The UN released a report earlier this week stating that a large number of urban areas in Asia and Africa today are blanketed by a toxic cloud of pollution caused by automobile and industrial emissions, slash-and-burn agriculture, coal burning and cooking fires.

The cloud, which varies in its intensity and area of coverage, has blotted-out the sun in certain places, altered weather patterns and negatively impacted the health of millions of people.

This is no news to Cairenes who, in addition to having to bear some of the worst air pollution in the world, have had to suffer the dreaded "black cloud" which for over ten years has descended upon the city for a number of weeks, every autumn.

This so-called "black cloud", a discernible spike in pollution, is attributed to Egyptian farmers in the Nile Delta region who practice the burning of rice straw after the harvest. Anyone who has travelled through the Delta at this time of year can attest to the large pillars of smoke that can be seen pluming upwards across the horizon from all directions. The smoke collects and then drifts towards the capital where meteorological conditions in autumn trap the pollution in the lower atmosphere.
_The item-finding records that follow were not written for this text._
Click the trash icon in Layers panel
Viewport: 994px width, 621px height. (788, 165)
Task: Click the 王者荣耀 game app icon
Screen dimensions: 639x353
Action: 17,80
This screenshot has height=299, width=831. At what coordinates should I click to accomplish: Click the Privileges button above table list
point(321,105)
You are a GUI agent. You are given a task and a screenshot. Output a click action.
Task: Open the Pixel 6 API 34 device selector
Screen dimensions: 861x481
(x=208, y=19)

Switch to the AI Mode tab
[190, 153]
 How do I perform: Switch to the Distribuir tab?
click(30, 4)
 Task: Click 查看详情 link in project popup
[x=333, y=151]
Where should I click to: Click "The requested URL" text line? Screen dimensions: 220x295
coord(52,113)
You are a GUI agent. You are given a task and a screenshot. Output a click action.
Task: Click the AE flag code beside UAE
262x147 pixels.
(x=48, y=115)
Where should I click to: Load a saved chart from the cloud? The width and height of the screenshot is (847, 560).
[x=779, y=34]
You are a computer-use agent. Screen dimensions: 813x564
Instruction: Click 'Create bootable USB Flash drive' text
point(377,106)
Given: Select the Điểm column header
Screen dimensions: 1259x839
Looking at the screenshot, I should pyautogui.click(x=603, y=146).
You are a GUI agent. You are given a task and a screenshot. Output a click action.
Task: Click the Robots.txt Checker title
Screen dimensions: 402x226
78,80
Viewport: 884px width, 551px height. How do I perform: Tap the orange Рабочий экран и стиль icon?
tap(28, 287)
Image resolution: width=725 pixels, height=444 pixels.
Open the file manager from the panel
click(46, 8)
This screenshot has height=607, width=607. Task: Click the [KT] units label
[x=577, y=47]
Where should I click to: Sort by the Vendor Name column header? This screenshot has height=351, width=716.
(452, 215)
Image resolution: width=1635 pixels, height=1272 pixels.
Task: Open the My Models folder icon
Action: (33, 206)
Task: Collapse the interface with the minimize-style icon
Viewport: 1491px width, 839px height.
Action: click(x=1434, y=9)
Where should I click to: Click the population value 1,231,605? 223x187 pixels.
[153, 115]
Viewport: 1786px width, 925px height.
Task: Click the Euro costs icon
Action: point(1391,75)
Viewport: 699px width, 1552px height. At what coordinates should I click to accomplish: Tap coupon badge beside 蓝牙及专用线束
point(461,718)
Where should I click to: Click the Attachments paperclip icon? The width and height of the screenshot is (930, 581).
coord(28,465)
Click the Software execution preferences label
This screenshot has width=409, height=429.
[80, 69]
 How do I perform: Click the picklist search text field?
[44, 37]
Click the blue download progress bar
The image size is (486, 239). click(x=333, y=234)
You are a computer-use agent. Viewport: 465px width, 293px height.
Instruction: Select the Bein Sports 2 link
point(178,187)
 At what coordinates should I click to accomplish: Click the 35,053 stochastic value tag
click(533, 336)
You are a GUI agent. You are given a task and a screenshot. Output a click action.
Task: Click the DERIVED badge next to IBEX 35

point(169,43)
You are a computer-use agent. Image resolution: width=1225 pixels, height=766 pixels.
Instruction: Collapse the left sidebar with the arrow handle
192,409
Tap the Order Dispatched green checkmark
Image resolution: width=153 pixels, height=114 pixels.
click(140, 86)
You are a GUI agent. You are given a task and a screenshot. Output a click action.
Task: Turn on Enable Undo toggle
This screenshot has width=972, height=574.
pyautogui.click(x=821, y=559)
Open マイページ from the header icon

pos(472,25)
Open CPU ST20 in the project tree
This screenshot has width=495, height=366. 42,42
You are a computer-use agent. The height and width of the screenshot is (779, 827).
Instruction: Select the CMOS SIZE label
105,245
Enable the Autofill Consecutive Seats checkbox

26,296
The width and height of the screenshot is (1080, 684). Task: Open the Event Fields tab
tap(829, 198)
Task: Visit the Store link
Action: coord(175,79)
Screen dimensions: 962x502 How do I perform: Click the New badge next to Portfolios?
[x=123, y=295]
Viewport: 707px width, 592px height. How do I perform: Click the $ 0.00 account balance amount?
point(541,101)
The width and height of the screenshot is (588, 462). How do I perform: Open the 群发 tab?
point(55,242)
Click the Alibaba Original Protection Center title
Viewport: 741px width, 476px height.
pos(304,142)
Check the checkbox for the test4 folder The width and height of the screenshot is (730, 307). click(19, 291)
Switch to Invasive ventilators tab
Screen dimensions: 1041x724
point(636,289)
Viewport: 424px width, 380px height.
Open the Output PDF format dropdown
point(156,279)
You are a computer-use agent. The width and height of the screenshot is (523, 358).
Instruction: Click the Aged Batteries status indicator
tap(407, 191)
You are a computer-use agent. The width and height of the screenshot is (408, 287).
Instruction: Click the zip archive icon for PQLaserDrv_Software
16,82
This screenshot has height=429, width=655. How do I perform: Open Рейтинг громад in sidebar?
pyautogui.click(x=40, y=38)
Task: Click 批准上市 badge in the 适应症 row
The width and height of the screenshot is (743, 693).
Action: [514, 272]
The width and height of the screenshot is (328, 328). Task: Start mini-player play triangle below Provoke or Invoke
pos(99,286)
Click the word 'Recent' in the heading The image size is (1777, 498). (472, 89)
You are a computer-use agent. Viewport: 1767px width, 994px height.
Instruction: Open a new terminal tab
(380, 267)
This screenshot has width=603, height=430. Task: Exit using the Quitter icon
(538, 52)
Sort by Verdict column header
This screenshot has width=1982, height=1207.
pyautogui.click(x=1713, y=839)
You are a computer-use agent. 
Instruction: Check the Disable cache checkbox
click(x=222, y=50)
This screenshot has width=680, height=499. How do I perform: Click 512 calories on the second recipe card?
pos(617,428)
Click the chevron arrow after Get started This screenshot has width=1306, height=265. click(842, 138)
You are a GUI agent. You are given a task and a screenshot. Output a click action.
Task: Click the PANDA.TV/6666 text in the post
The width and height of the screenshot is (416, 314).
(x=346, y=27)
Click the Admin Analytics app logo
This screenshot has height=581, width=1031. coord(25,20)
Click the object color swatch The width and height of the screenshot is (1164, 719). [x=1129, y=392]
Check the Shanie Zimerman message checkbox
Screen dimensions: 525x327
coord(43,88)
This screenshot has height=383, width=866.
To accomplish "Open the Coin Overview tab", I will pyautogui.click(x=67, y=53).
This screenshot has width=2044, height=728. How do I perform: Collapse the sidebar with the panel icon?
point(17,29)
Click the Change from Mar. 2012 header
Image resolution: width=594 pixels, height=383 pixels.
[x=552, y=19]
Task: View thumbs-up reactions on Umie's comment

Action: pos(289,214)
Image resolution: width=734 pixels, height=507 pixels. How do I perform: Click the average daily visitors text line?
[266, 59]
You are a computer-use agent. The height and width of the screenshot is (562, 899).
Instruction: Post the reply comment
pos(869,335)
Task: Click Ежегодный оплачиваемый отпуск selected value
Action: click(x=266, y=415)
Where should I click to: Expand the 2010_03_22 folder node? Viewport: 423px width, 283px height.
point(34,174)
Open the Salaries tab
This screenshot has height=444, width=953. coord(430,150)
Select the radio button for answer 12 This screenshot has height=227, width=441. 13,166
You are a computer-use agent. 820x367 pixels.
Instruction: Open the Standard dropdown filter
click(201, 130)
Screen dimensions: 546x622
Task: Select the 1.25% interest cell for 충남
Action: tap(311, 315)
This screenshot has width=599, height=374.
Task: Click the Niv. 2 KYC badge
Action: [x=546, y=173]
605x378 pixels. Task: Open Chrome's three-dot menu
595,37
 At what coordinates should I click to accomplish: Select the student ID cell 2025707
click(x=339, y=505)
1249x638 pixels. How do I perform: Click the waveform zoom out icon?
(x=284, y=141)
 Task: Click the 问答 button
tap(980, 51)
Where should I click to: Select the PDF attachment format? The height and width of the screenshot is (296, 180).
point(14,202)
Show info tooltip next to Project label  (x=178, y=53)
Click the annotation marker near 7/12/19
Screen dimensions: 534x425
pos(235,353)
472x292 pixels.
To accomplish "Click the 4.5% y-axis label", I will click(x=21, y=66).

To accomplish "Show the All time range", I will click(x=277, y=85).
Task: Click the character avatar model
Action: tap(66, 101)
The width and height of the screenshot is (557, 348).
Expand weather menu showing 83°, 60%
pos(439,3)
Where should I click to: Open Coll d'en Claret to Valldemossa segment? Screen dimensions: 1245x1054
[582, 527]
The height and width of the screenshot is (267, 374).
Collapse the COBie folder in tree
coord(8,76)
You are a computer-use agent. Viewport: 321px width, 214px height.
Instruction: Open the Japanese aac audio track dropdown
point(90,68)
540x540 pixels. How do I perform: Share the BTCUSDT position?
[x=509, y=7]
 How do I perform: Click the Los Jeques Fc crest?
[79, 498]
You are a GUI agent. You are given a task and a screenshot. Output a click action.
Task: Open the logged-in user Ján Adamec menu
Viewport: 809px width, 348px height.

Despite the undeniable contribution that rice straw burning makes to Cairo's severe pollution, the black cloud is much more than just a perennial agricultural phenomenon. Smog from traffic, industrial pollution, and the burning of garbage - another widespread practice in Egypt - make up the lion's share of that black cloud. It is a year-round condition, which only becomes more discernible and intolerable as autumn rolls around.

The good news is that some progress has been made in convincing farmers to stop burning rice straw. Delta farmers have begun selling their rice straw to factories that can turn it into animal feed or biofuels. As a result, the "black cloud days" - a seasonal tally of the worst daily spikes in pollution - have dropped in number over the last few years.

The not so encouraging news is that this effort, as laudable as it is, is only a tiny step in what has to be a more willful and comprehensive effort to reverse Cairo's air pollution.

Unless Egypt can get its worst polluting vehicles off the streets, clean up its industries, better manage its population, and instill a new awareness of the environment, the dreaded black cloud will never go away. Instead it will only thicken and expand, impacting the lives of countless millions of people for whom a breath of clean air has become an unimaginable luxury.